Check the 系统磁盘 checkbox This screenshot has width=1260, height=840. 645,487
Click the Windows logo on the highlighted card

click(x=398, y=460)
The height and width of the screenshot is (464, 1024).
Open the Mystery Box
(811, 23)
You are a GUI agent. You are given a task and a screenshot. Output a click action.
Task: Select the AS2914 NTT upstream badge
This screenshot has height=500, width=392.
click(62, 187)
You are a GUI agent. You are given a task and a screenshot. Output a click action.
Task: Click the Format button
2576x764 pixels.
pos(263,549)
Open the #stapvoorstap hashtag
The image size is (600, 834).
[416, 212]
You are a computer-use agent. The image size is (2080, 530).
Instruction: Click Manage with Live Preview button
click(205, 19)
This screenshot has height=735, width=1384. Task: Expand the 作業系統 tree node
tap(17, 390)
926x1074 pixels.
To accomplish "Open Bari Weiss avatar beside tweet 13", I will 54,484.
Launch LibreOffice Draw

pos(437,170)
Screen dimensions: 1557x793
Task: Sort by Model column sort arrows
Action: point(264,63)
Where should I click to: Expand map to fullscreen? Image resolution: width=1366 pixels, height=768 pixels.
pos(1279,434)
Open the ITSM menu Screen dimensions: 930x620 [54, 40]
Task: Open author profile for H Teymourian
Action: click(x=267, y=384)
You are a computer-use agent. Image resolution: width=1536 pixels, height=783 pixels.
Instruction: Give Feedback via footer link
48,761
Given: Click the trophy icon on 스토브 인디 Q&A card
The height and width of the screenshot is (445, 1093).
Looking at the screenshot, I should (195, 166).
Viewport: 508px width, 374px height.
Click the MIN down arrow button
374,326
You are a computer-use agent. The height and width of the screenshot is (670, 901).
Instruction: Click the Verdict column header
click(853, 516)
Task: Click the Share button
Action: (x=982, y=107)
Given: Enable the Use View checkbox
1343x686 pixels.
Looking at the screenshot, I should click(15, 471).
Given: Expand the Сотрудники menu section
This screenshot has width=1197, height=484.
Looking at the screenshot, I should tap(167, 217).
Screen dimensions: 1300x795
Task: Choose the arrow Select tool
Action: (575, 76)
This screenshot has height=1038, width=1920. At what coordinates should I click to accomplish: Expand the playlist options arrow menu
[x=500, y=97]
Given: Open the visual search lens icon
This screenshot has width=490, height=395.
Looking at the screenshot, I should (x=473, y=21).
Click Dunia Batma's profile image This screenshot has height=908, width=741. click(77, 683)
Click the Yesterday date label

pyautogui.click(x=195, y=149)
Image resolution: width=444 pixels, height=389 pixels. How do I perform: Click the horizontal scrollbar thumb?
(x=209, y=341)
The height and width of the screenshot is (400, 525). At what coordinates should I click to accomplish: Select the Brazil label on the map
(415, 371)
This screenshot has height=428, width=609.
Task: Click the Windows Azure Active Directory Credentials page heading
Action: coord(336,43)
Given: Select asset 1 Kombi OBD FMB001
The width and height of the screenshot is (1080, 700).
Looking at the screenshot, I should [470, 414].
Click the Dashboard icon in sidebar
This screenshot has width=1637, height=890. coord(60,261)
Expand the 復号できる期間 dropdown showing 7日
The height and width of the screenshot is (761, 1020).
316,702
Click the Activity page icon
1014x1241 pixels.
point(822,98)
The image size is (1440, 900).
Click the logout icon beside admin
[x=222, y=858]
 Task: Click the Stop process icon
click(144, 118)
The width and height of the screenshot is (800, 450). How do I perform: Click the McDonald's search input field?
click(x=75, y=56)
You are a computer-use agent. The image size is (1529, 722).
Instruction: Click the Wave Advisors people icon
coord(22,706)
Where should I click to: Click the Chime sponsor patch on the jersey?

**Work item**
Each line in the entries above that includes the string "agent" adds to the count; state that count only.

**Solution to the problem**
6